Un cas reflète des difficultés liées à la détermination du type de terrain et de la limite de reconnaissance des terrains résidentiels lors des procédures de délivrance du certificat de droit d'utilisation des terres pour la première fois après la fusion des unités administratives. Selon les réflexions, le lieu de résidence était auparavant une ville, mais après la réorganisation, l'unité administrative a été identifiée comme une commune montagneuse.
Les habitants se demandent dans ce cas, lors de la première demande de titre foncier, si la limite de reconnaissance des terres résidentielles est appliquée conformément à la limite des zones montagneuses ou non.
Concernant ce contenu, le ministère de l'Agriculture et de l'Environnement a indiqué qu'au point a du paragraphe 3 de l'article 9 de la loi foncière de 2024, les terrains résidentiels sont divisés en terrains résidentiels dans les zones rurales et en terrains résidentiels dans les zones urbaines.

Le ministère de l'Agriculture et de l'Environnement a ajouté les dispositions des points a, b du paragraphe 1 de l'article 5 du décret 102/2024/ND-CP, qui ont été modifiées et complétées au paragraphe 1 de l'article 13 du décret 49/2026/ND-CP, qui déterminent que les terrains résidentiels dans les zones rurales sont des terrains résidentiels relevant du champ d'application des unités administratives au niveau communal et des zones spéciales, à l'exception de certains cas relevant de nouveaux projets urbains conformément à la planification approuvée.
À partir de cette réglementation, le ministère de l'Agriculture et de l'Environnement a déclaré qu'après la réorganisation des unités administratives, les zones relevant des communes seront définies comme des terrains résidentiels dans les zones rurales.
Concernant la limite de reconnaissance des terrains résidentiels, le ministère de l'Agriculture et de l'Environnement a déclaré que le paragraphe 5 de l'article 141 de la loi foncière stipule que cette compétence relève du Comité populaire provincial.

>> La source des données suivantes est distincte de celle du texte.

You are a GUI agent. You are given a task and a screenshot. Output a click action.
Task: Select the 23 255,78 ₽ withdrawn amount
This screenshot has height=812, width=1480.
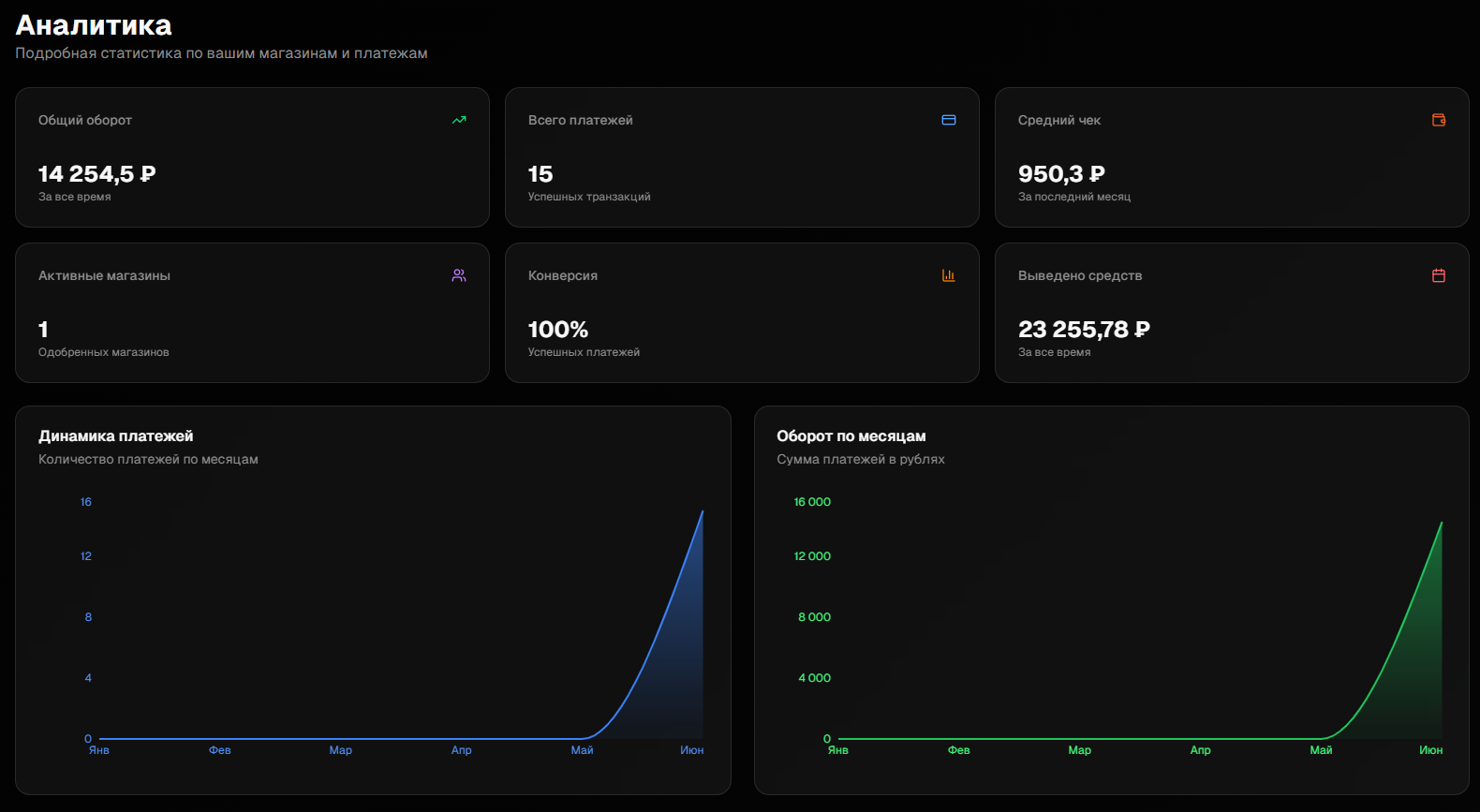tap(1084, 330)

Par conséquent, la détermination de la limite de terrain résidentiel reconnue après la fusion des unités administratives relève de la compétence du Comité populaire de la ville de Hanoï dans le cas mentionné.
Ainsi, la question de savoir s'il faut appliquer ou non une limite de reconnaissance des terres résidentielles selon les zones montagneuses n'est pas déterminée par les habitants eux-mêmes, mais doit être basée sur les réglementations promulguées par le Comité populaire provincial pour les zones après la fusion.
Le ministère de l'Agriculture et de l'Environnement demande aux citoyens s'ils ont encore des problèmes liés à la limite de reconnaissance des terres résidentielles lors de la délivrance du certificat, de contacter l'organisme de gestion foncière local pour obtenir des conseils et des informations conformément à la réglementation.